Canada's two biggest airlines are taking different tacks to stow their Boeing 737 Max 8s as the aircraft's drawn-out grounding continues to cause turbulence in the flight industry.
Air Canada says it is mulling banishing its two-dozen Max 8s to the desert, where the hot, dry conditions keep corrosion by rain, snow, sleet and ice at bay.
Most North American desert storage locations sit in the southern U.S. Dallas-based Southwest Airlines Co. has plunked its 34 Maxes in California's Mojave Desert.
WestJet Airlines Ltd. says it has no plans to park its 13 Max 8s — which it has scrubbed from its schedule until November — south of the border. The planes are languishing in its Canadian hangars, where they receive regular maintenance checks and have their engines run once a week.
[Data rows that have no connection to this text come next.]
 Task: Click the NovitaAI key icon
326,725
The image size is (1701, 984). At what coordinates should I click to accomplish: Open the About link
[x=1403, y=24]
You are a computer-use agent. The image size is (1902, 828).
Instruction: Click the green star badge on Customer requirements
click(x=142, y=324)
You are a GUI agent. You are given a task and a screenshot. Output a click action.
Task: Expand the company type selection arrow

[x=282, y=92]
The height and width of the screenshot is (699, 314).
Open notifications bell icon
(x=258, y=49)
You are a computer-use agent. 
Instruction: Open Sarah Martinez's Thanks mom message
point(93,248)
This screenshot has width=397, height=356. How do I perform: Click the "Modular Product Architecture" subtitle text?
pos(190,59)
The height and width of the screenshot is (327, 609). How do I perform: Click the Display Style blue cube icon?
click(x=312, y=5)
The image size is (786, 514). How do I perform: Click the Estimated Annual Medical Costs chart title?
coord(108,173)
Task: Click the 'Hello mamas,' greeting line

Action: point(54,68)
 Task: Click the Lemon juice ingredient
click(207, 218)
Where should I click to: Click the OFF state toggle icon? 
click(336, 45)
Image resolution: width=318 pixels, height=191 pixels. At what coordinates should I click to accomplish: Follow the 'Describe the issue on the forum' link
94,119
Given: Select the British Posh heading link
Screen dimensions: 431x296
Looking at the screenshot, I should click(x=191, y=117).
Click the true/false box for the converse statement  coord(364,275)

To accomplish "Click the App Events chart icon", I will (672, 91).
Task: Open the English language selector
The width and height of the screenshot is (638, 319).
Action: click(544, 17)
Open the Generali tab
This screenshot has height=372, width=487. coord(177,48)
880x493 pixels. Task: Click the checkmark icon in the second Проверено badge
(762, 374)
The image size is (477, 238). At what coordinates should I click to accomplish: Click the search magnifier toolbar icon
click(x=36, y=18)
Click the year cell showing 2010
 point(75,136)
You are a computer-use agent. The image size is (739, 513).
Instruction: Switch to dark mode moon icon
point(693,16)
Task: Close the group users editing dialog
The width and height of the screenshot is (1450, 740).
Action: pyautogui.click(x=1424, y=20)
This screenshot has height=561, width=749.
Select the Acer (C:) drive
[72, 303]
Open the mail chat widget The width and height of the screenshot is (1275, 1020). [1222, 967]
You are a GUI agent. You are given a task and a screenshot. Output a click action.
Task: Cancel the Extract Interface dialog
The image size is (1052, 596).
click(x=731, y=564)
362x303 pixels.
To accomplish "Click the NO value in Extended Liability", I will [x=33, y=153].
The contingency arrangement adds another wrinkle to the plans of airlines blown off course by the Max 8 grounding, prompted after two crashes in October and March that killed 346 people, including 18 Canadians.
Air Canada CEO Calin Rovinescu said last month it will feel the grounding "acutely" this summer, as its passenger capacity declines and costs for less fuel-efficient replacement planes mount.
WestJet chief executive Ed Sims told The Canadian Press in a recent interview the loss of the narrow-body jetliner has had a "substantial negative impact" on the airline, forcing the airline to cut its routes and ramp up fuel spending.
Sunwing Airlines Inc., which has four Max 8s, said Thursday the absence — which will continue at least until mid-May 2020 — has forced it to cancel or change flights for passengers "and may have caused them an inconvenience" after the airline contracted third-party carriers.